Word Count: 688
Summary: In response to Kylen’s Challenge
Ash. Who would have thought that ash would be harder to clean than anything else. It stuck to everything, charred and black. Cally’s uniform was covered in it, and yet despite the water she used – the solvents – it still clung to her gloved hands, her uniform… her heart. Despite the venting that had taken so many lives, the ash had remained.
No one had wanted to clean out the bay. It had finally come down to the volunteer system for this area. Too many of them had been traumatized by what they’d seen there while fighting the fire, and what had come afterwards. There were no bodies now, only melted metal and so much frakking ash that a person couldn’t walk across the floor without being covered in it.
What had she been thinking when she’d volunteered? That was simple. She had been thinking that this was the last place she and her best friend had worked together before the war had begun – as the war had begun. They’d been mopping floors, trying to keep out the grit that seemed to build on the decks more quickly then they could battle it. Lords, she hated to mop, but Prosna had always taken it in stride.
“Think of it as a dance,” he recommended as he took two swipes with the mop, then twirled himself under his own arm while still holding the handle like some really bad ballet. She had laughed; he had known she would, just as he knew how much she hated this part of their job.
“Somehow I don’t think dancing’s going to get it done,” she had told him with a sigh. “And there’s no point, anyway. As soon as it’s clean, they’ll just walk over it and get it dirty again, and we’ll have to mop it again. No point.”
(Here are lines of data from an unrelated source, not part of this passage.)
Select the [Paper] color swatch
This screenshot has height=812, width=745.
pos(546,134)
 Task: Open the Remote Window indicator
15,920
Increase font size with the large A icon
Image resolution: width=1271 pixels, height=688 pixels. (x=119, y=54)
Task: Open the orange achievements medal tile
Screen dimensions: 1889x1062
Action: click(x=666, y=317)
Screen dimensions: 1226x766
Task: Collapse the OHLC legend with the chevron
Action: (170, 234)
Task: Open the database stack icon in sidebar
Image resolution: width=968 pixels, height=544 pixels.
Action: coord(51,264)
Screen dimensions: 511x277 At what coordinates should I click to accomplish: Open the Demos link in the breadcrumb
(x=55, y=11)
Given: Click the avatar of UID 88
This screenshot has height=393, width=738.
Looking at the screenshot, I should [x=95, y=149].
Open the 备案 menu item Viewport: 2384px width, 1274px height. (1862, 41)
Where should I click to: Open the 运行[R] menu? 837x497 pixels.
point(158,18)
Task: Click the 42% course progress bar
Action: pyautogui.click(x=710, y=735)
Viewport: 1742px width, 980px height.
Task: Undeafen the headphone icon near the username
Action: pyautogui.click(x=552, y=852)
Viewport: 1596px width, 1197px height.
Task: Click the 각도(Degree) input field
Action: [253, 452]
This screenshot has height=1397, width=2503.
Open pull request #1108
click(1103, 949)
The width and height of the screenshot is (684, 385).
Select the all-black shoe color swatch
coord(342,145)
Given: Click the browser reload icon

He had shaken his head. “You’ve got it all wrong,” he corrected. “If we didn’t clean it, then the buildup would be incredible. Have you ever noticed that if we miss a day, it’s three times as hard to clean rather than twice? Grime builds exponentially. You have to stay on top of these things. Besides, it’s a time-honored tradition to swab the decks. Consider yourself honored.”
She had glared then. “Right.”
“Cally,” he’d said on a sigh. “It’s time to grow up.”
“What do you mean by that?” she had asked with her hands on her hips, mop resting for the moment in the dirty water. After all, she was three years older than he was.
“The lousy jobs don’t go away when you ignore them,” he said as he scrubbed at a particularly nasty spot on the floor. “They just get lousier. Get them done right away, and do them right, and then you can move on.”
So Cally was cleaning; scrubbing away the ash left from a hellish fire, burnt bodies, and the death of more friends than she’d realized she’d had until they were gone. She swiped her face against the sleeve of her uniform, removing wetness that she knew was more tears than sweat. She’d just made a mess of her face, but it was already that. She’d been crying for hours. Her eyes were puffy, her hair was filthy, and her face had as much ash on it as the deck. And yet she scrubbed, and scrubbed. The clean spot she’d made measured almost thirty feet down the corridor now, marred only by a few sets of footprints from people who’d had to use the pathway even before she could get done. She’d have to go over that again.
But it was okay. She would do it. She would clean it away, and then maybe – maybe – she would feel a little better. At the very least, she couldn’t feel worse. She was doing a job that no one else wanted – saving them the pain of it – just because it had to get done. That was the grown-up way to do things, she knew. The lousy jobs needed to be done, and done right. Then she could move on.